Material provided:
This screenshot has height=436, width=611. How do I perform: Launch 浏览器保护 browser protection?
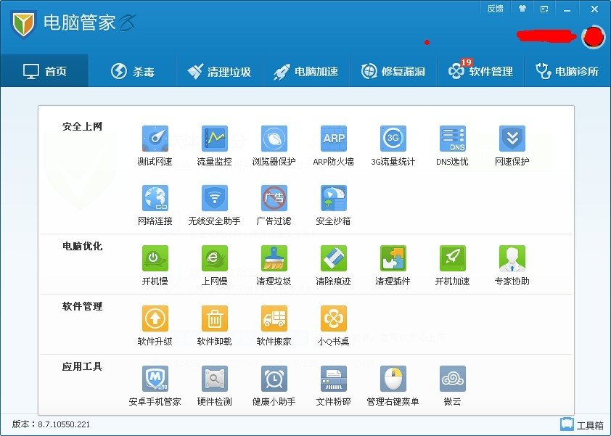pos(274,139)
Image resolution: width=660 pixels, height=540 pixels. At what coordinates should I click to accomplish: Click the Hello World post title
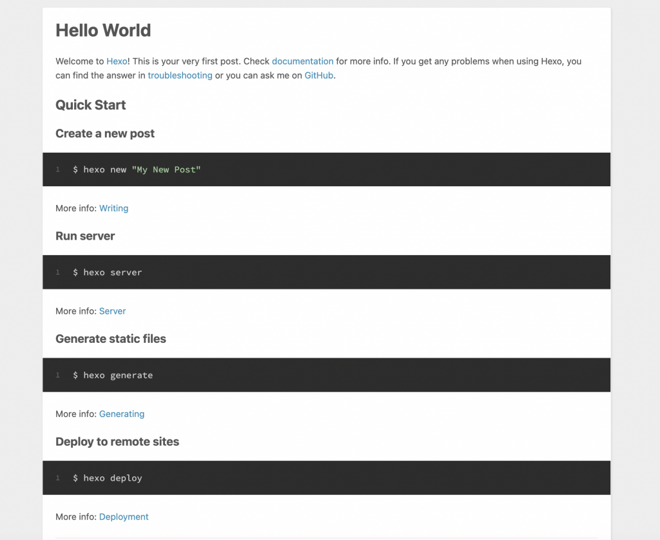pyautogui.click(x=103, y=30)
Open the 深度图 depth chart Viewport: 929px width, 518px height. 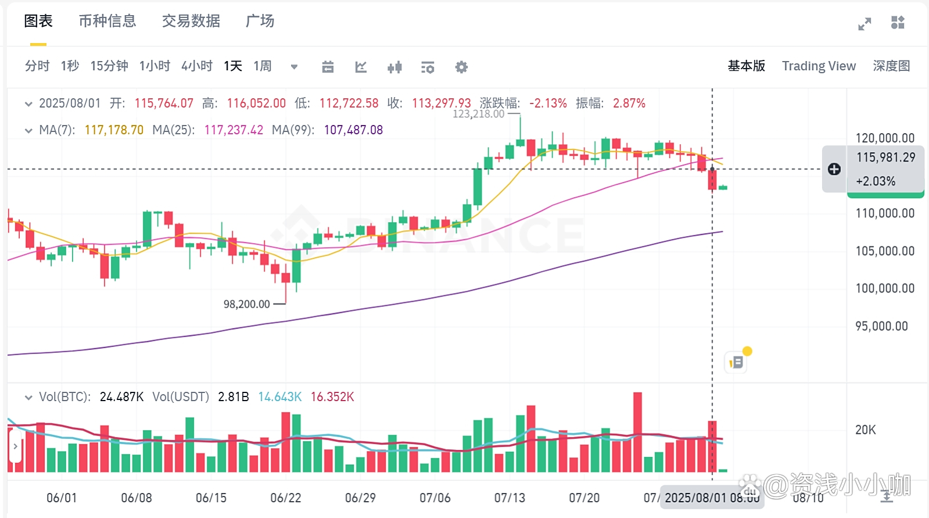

...

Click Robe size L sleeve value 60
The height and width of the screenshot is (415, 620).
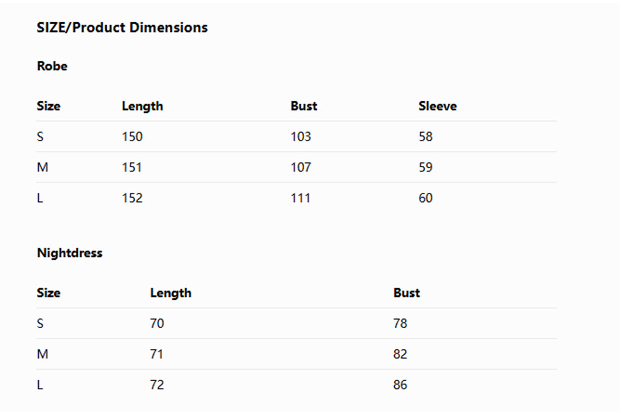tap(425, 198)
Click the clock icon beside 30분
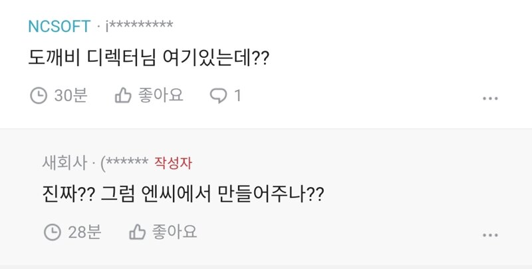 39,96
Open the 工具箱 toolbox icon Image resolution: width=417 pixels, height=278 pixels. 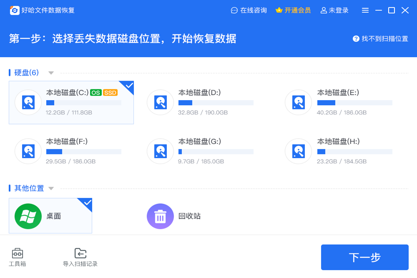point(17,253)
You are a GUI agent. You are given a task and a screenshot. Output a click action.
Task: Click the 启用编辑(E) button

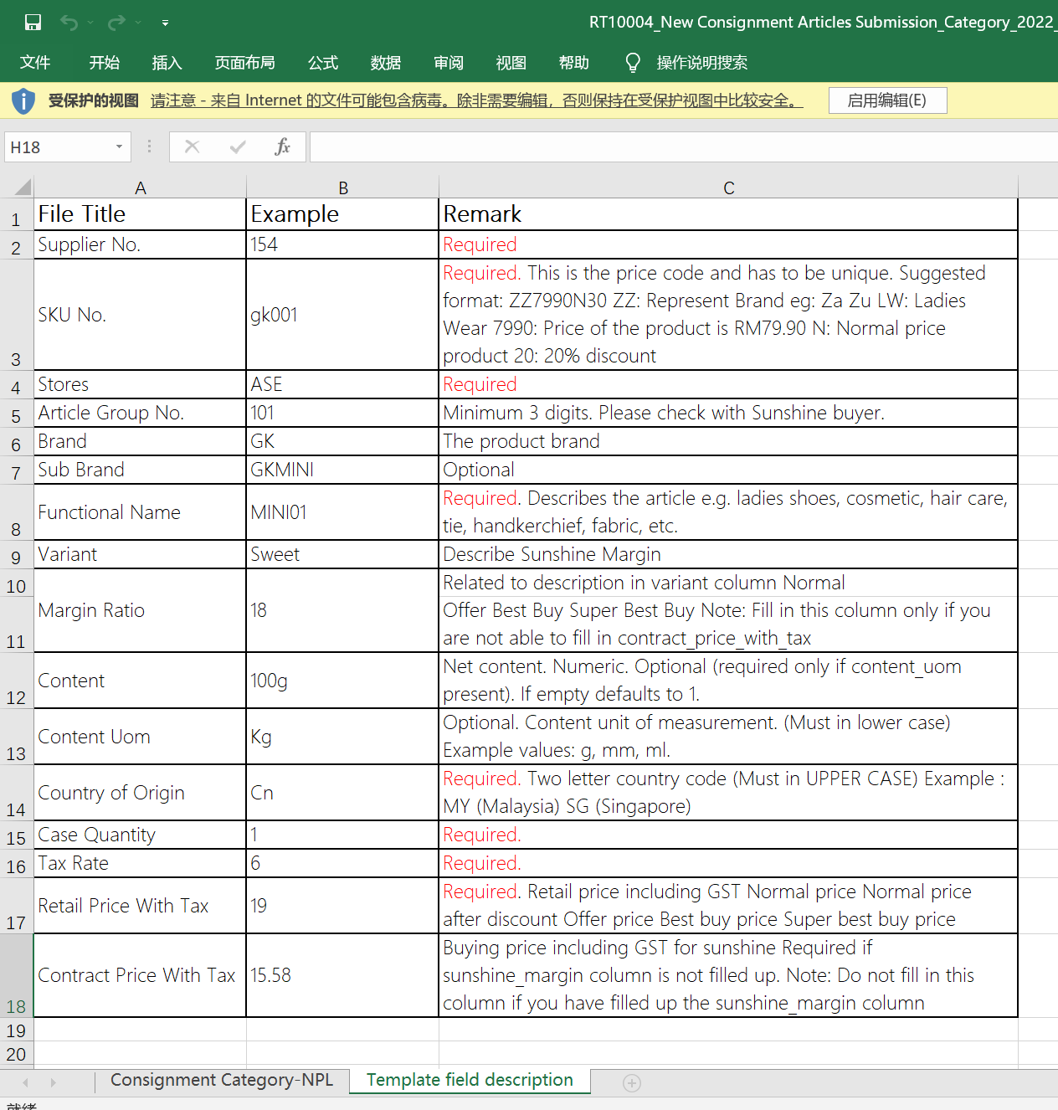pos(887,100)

Exercise requirements: Using the listing above, reproduce word for word every line from the one containing "This screenshot has" through the one containing "Open the 深度图". Pictures must be left out.

Written reply:
This screenshot has height=436, width=611. How do I perform: Launch 浏览器保护 browser protection?
pos(274,139)
Image resolution: width=660 pixels, height=540 pixels. At what coordinates should I click to accomplish: Click the Hello World post title
pyautogui.click(x=103, y=30)
Open the 深度图 depth chart Viewport: 929px width, 518px height. 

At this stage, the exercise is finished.